A peine 480 plaintes réglées sur les 9.865 reçues par le Médiateur en 2018
Près des trois quarts des plaintes reçues par l'Institution du Médiateur du Royaume en 2018 étaient irrecevables. L’administration est peu réactive et interagit faiblement dans les procédures à l’amiable.
Le Médiateur du Royaume, Mohamed Benalilou a récemment présenté au Roi Mohammed VI le rapport annuel 2018 de l’institution qu’il dirige.
Le document est composé de deux principaux volets ; le premier comporte les éléments quantitatifs de l’activité du médiateur, le deuxième une analyse des dysfonctionnements de l’administration ainsi que des recommandations et propositions d’amélioration. Ce dernier volet fera l’objet d’un article séparé.
En 2018, l’institution a reçu 9.865 plaintes et doléances, en hausse de 5,2% par rapport à 2017.
Plus de 72% de ces plaintes ne rentrent pas dans les prérogatives de l’institution.
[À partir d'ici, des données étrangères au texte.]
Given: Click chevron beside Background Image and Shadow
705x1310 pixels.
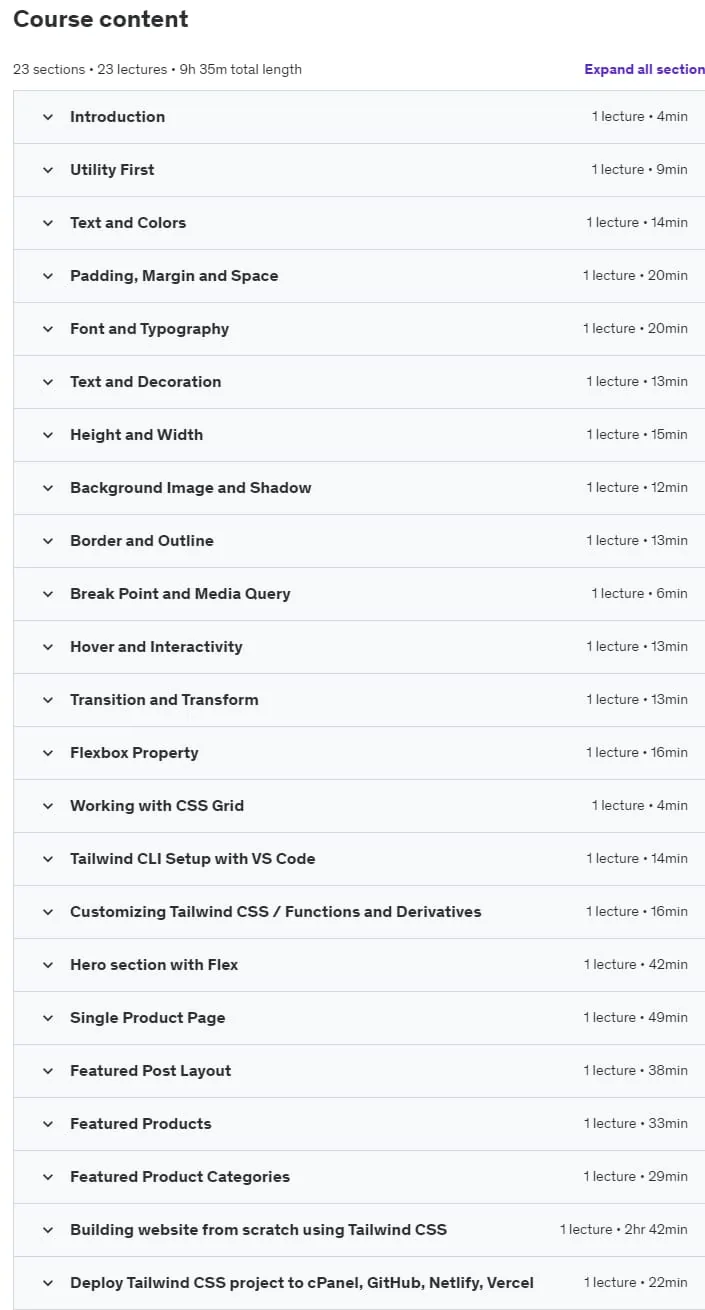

Elles portent sur des conflits entre privés, des demandes d’aide ou de services sociaux et des doléances relatives à des conflits déjà tranchés ou en cours de traitement par les tribunaux.
Les ministères de la Justice et de l’Intérieur sont les principaux départements concernés par les plaintes irrecevables.
Seules 2.738 plaintes rentrent dans les prérogatives du Médiateur, en quasi-stagnation par rapport à 2017. Ces plaintes ont été initiées principalement par des personnes physiques (80%), dont 25% de femmes. Elles sont suivies de loin par les groupes de personnes (12%) et les personnes morales (7%).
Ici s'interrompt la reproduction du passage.